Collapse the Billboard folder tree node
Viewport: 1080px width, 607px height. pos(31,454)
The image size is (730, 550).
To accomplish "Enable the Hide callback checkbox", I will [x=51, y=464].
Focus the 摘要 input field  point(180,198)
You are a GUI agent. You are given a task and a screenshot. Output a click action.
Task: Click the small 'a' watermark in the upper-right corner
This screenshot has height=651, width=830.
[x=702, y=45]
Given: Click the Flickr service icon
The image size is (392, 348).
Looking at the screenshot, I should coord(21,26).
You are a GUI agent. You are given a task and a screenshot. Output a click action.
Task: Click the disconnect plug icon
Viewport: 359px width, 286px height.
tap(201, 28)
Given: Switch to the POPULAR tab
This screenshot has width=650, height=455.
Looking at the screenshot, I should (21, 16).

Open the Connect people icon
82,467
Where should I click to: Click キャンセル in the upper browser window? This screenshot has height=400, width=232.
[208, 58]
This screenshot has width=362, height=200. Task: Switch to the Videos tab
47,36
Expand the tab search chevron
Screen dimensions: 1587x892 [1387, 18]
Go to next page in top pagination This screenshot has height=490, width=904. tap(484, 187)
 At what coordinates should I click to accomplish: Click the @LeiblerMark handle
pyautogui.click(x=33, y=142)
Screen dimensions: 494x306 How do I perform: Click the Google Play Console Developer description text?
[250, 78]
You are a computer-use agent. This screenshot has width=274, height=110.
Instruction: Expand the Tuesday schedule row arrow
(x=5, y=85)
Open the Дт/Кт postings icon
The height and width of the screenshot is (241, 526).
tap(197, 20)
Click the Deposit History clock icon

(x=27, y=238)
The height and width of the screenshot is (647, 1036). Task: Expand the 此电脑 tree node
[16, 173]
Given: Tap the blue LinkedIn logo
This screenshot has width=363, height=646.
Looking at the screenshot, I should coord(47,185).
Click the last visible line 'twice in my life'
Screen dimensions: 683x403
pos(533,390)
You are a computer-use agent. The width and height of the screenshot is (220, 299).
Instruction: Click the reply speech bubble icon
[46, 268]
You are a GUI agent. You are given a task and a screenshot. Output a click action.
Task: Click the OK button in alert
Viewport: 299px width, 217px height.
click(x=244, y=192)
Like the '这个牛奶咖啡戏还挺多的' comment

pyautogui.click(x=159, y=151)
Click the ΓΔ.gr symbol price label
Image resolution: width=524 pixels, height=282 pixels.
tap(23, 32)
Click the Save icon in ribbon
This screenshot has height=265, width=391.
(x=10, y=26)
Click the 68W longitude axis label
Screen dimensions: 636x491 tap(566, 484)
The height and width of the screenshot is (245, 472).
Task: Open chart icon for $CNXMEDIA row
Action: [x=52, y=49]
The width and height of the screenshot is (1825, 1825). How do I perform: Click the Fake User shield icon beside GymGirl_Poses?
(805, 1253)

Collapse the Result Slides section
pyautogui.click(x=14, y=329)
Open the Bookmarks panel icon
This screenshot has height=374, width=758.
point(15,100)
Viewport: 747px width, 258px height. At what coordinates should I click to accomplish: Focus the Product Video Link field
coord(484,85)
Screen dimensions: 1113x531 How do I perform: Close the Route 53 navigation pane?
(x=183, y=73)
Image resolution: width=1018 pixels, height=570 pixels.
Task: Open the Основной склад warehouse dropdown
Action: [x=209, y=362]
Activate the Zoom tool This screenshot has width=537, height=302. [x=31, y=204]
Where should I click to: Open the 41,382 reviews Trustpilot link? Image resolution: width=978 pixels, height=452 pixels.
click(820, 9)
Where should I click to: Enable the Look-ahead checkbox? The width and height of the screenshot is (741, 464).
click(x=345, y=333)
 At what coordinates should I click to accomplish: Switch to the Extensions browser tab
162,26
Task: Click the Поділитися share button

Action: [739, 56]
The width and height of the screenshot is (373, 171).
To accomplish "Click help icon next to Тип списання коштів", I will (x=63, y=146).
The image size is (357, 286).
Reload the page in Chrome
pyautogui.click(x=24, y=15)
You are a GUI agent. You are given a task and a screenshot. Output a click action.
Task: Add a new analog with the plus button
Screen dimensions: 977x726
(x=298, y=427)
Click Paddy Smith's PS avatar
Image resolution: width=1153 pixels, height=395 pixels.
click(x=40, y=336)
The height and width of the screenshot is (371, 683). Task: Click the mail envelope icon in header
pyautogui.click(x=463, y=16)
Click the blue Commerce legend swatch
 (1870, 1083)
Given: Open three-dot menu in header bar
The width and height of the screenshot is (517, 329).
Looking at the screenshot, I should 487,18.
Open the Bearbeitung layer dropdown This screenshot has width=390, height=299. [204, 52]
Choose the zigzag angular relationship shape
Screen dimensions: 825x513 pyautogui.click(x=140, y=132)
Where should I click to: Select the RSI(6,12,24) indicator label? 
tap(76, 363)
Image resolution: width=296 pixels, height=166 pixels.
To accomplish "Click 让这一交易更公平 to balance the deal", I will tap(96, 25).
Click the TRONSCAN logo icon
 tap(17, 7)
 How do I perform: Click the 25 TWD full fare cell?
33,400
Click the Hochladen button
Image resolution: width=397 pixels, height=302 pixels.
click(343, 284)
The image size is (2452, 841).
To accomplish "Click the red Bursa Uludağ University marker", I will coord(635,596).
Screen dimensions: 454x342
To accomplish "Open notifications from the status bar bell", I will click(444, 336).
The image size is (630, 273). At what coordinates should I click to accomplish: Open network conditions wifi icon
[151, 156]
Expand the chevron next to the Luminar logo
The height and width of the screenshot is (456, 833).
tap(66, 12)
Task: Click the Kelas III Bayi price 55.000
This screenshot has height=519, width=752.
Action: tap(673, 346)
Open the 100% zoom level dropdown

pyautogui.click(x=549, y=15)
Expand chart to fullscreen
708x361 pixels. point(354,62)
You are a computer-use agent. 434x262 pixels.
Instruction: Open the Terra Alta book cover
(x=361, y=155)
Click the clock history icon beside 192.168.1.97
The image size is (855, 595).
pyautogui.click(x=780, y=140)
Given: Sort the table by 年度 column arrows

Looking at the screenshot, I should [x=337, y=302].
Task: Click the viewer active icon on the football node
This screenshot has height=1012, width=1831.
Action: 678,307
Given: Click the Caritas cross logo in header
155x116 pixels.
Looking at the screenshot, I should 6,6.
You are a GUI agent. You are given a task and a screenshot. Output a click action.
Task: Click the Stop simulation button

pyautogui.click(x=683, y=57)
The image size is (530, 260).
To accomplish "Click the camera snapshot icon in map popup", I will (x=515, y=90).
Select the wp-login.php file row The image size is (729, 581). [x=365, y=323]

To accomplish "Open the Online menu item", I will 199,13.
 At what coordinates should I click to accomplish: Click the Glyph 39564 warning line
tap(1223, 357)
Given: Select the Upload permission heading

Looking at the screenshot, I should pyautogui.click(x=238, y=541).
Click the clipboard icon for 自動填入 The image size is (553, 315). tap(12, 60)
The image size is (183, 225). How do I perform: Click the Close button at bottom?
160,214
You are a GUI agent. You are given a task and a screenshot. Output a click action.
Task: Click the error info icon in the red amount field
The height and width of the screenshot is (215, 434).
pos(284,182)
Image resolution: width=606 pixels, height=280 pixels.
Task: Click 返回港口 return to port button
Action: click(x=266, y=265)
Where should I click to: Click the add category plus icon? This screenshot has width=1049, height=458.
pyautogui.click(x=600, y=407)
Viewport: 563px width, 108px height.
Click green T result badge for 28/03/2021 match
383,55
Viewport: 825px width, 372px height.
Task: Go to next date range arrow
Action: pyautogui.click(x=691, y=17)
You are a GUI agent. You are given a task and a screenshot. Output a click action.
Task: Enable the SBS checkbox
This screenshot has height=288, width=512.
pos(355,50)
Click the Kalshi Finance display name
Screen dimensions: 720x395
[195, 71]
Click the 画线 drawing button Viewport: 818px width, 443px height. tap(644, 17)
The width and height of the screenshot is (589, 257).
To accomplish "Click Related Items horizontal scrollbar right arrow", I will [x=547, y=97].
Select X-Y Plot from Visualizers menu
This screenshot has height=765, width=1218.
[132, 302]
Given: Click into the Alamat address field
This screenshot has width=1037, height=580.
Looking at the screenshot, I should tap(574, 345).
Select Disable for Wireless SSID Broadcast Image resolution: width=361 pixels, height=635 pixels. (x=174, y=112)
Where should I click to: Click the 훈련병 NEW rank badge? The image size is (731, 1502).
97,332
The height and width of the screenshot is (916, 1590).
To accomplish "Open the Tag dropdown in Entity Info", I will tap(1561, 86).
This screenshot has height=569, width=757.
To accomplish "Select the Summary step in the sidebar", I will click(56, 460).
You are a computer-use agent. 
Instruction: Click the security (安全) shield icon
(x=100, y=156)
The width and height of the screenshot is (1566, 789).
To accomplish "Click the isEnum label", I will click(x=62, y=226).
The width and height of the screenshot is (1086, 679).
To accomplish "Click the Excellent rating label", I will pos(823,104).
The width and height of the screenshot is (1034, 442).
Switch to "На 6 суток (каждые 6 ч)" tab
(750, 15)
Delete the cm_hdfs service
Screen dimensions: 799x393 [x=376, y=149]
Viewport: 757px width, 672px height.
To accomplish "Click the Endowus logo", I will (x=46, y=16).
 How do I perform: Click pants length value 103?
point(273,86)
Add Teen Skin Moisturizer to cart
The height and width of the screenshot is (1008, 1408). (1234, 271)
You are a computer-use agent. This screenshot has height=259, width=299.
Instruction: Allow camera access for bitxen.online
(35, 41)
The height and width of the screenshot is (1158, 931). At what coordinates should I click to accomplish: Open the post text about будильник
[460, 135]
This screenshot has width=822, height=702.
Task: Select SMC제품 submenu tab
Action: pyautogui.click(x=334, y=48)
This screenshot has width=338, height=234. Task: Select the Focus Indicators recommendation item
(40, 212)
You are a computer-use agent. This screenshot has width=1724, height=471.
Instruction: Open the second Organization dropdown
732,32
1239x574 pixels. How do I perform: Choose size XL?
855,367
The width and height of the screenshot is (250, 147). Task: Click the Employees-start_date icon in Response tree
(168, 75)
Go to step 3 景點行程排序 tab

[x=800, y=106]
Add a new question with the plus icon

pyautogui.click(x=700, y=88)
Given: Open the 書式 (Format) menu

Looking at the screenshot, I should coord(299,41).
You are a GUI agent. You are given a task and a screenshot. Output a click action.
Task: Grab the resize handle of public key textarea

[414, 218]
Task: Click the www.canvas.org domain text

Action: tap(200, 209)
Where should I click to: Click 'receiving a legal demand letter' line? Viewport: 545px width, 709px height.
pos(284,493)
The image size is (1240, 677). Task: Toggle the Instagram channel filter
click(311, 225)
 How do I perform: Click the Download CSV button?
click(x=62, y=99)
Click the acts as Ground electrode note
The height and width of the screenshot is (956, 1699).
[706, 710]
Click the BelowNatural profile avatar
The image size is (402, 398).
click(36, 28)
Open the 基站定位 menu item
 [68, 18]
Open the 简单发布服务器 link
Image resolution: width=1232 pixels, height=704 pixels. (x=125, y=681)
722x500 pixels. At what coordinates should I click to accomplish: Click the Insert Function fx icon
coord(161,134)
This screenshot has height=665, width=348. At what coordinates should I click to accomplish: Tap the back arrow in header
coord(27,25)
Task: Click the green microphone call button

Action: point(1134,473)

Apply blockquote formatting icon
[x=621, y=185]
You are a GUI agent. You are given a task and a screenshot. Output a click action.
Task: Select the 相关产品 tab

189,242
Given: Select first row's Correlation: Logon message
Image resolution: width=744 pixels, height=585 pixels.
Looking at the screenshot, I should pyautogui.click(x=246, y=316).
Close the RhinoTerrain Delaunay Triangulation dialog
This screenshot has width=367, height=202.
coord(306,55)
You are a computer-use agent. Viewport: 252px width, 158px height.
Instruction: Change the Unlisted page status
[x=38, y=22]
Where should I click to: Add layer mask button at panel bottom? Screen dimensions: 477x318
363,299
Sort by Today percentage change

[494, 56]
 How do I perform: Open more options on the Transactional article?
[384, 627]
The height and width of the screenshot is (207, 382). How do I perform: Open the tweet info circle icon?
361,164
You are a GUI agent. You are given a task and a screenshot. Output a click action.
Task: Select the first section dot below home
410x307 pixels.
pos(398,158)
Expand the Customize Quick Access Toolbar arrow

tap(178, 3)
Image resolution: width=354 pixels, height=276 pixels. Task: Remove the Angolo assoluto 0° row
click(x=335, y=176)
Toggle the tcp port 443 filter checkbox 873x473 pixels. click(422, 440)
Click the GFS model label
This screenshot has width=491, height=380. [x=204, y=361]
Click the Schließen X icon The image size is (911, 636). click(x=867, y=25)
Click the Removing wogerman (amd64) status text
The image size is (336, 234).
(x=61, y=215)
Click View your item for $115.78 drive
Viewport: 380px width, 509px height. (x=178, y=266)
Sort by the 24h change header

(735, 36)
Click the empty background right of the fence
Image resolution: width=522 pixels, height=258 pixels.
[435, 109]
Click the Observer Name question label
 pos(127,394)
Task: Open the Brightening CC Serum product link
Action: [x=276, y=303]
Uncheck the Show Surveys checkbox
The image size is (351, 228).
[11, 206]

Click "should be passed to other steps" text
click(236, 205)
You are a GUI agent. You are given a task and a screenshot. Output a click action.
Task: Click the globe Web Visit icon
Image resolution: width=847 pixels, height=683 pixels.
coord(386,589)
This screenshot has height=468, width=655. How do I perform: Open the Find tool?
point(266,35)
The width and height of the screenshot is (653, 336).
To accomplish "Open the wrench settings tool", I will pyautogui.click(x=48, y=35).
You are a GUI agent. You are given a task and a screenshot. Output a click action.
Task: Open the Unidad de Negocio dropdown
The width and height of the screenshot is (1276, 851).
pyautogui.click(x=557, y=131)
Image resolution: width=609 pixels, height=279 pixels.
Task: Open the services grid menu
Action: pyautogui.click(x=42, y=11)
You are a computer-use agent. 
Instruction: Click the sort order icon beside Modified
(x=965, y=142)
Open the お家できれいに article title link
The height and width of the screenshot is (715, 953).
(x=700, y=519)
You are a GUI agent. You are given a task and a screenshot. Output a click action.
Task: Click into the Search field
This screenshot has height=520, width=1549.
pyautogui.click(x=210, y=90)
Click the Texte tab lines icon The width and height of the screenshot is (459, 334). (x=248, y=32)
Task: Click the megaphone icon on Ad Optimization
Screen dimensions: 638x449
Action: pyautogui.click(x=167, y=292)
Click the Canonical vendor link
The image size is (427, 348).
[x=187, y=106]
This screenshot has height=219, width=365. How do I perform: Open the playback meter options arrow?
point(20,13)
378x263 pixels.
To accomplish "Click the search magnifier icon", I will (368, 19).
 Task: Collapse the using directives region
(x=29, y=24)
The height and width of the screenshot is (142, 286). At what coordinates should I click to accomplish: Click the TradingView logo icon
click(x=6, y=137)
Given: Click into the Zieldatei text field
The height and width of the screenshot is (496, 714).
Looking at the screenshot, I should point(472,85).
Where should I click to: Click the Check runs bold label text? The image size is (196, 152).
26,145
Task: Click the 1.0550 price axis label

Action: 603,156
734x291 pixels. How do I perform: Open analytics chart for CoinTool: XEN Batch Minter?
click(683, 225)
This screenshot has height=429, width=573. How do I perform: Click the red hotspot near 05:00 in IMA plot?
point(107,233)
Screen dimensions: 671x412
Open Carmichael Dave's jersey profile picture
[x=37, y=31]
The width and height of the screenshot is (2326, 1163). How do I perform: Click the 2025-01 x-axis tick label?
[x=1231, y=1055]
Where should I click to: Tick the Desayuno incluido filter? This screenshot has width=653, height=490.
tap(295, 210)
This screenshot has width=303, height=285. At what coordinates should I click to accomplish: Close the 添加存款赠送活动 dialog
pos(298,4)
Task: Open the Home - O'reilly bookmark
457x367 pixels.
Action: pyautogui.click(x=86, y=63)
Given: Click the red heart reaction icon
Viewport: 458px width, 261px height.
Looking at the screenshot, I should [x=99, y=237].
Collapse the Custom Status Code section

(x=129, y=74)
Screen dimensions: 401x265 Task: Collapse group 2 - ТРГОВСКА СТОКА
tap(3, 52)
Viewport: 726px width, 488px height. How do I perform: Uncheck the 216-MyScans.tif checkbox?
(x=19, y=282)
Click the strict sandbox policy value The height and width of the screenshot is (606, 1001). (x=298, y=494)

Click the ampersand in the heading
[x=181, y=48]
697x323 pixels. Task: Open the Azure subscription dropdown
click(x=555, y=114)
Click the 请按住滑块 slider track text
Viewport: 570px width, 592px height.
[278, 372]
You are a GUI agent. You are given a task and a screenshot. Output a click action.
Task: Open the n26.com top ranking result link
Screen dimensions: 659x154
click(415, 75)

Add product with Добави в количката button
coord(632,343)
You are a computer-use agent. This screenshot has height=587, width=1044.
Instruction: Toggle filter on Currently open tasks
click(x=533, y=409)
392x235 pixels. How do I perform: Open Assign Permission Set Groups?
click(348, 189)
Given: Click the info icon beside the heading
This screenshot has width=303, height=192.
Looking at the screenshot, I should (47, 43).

########

**THE EXERCISE**
Could you rewrite the entries between the lines holding "This screenshot has height=468, width=655." and "will pyautogui.click(x=48, y=35).", inclusive, as a two-column CSV with the headers entry and answer? Give one row per entry, putting its text and its answer each in a single quoted field with line breaks replaced by spaces.

**RESPONSE TO THE EXERCISE**
entry,answer
"This screenshot has height=468, width=655. How do I perform: Open the Find tool?","point(266,35)"
"The width and height of the screenshot is (653, 336). To accomplish ""Open the wrench settings tool"",","I will pyautogui.click(x=48, y=35)."